--- START Information shown ---

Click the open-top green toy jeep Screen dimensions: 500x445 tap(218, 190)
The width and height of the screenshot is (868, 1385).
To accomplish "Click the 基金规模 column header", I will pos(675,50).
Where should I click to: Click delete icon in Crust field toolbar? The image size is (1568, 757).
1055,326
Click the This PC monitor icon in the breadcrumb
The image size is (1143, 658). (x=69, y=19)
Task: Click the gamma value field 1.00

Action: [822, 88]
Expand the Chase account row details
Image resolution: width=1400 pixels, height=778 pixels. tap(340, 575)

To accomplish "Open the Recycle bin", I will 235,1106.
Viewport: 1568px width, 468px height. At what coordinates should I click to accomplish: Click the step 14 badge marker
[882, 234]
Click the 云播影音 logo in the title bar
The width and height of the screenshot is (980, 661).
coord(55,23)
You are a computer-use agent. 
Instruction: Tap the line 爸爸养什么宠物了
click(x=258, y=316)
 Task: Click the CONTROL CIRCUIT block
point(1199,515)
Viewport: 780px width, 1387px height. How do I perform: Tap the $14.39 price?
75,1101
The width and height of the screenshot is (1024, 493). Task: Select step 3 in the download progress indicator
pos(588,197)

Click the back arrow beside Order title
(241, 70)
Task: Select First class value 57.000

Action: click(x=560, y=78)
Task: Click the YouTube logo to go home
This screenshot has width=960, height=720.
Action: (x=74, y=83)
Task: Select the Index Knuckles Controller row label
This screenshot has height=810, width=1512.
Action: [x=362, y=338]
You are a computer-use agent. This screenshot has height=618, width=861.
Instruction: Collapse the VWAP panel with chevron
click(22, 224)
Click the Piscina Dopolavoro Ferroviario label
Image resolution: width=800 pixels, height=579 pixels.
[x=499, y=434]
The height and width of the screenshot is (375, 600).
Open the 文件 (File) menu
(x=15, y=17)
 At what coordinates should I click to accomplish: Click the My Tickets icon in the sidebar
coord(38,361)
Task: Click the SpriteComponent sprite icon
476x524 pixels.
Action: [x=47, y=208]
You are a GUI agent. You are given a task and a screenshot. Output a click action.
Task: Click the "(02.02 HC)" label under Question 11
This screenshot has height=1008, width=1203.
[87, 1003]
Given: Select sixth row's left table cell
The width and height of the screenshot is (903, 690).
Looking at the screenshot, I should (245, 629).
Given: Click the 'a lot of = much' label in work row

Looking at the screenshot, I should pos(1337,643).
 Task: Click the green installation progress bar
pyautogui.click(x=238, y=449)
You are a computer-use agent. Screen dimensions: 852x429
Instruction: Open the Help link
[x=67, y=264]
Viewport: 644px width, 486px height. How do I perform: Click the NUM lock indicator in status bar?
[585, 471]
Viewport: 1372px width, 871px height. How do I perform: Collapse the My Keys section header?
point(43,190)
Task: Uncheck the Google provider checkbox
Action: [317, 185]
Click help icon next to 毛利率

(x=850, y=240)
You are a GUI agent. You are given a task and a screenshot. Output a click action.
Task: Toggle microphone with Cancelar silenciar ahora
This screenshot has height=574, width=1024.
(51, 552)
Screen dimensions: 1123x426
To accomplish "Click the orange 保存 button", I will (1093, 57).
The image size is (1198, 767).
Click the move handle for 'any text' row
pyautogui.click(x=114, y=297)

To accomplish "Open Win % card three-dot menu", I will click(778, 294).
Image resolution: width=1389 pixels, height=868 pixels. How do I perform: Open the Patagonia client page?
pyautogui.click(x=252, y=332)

--- END Information shown ---

Reproduce the entries word for word, from the first line of the entries through the line containing "Action: (x=74, y=83)", including that line.

> [Expected output]
Click the open-top green toy jeep Screen dimensions: 500x445 tap(218, 190)
The width and height of the screenshot is (868, 1385).
To accomplish "Click the 基金规模 column header", I will pos(675,50).
Where should I click to: Click delete icon in Crust field toolbar? The image size is (1568, 757).
1055,326
Click the This PC monitor icon in the breadcrumb
The image size is (1143, 658). (x=69, y=19)
Task: Click the gamma value field 1.00

Action: [822, 88]
Expand the Chase account row details
Image resolution: width=1400 pixels, height=778 pixels. tap(340, 575)

To accomplish "Open the Recycle bin", I will 235,1106.
Viewport: 1568px width, 468px height. At what coordinates should I click to accomplish: Click the step 14 badge marker
[882, 234]
Click the 云播影音 logo in the title bar
The width and height of the screenshot is (980, 661).
coord(55,23)
You are a computer-use agent. 
Instruction: Tap the line 爸爸养什么宠物了
click(x=258, y=316)
 Task: Click the CONTROL CIRCUIT block
point(1199,515)
Viewport: 780px width, 1387px height. How do I perform: Tap the $14.39 price?
75,1101
The width and height of the screenshot is (1024, 493). Task: Select step 3 in the download progress indicator
pos(588,197)

Click the back arrow beside Order title
(241, 70)
Task: Select First class value 57.000

Action: click(x=560, y=78)
Task: Click the YouTube logo to go home
This screenshot has width=960, height=720.
Action: (x=74, y=83)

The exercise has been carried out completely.